That's just too funny. To do otherwise will allow the University to dictate allowable religious behavior. So much much for the vaunted wall of separation, eh?
at 12:12 on December 7th, 2009
A public university that receives public funding--our tax dollars--can not descrimate based on race, religion, gender, ethnicity and age. I can't believe the Supreme Court is agreeing to hear this case as there must be some precedent from which to reject it.
at 12:26 on December 7th, 2009
Agreed, A211423.......unless the Supremes decide they want to make a new law.
at 14:05 on December 7th, 2009
A conservative court practicing judicial activism? Say it ain't so.

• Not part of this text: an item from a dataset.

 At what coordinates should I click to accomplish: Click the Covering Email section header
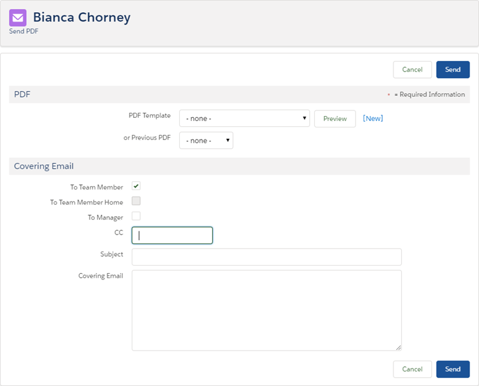click(44, 166)
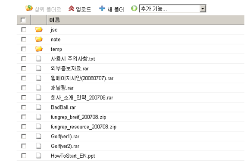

at 15:14 on December 7th, 2009
Methinks the Court finished practicing long ago. They seem to be seriously playing the game. Poorly at times, true.
In this case, it is the religious group that is doing the pushing, the school has withheld funding, the group then went to court:
"....contending that it was unconstitutional for a state-funded law school to deny official recognition to a religious group because of its "core religious viewpoints." It suit said the law school had violated its freedom of "expressive association" as well as its rights to free speech and the free exercise of religion, all protected by the 1st Amendment."
at 12:26 on December 7th, 2009
I just added a link above in my preamble to a piece by the Baltimore Sun; I think if you see that title, you will see what it going on.....(turf wars)
at 12:28 on December 7th, 2009
Well, well, well. That does change things doesn't it?
Funny, i seem to have remarked on this sort of thing just the other day.
Thanks much for the link/background, smk.
at 12:35 on December 7th, 2009
smk
The NP site does not allow me to access links. But I can see by the title the inclination of the group.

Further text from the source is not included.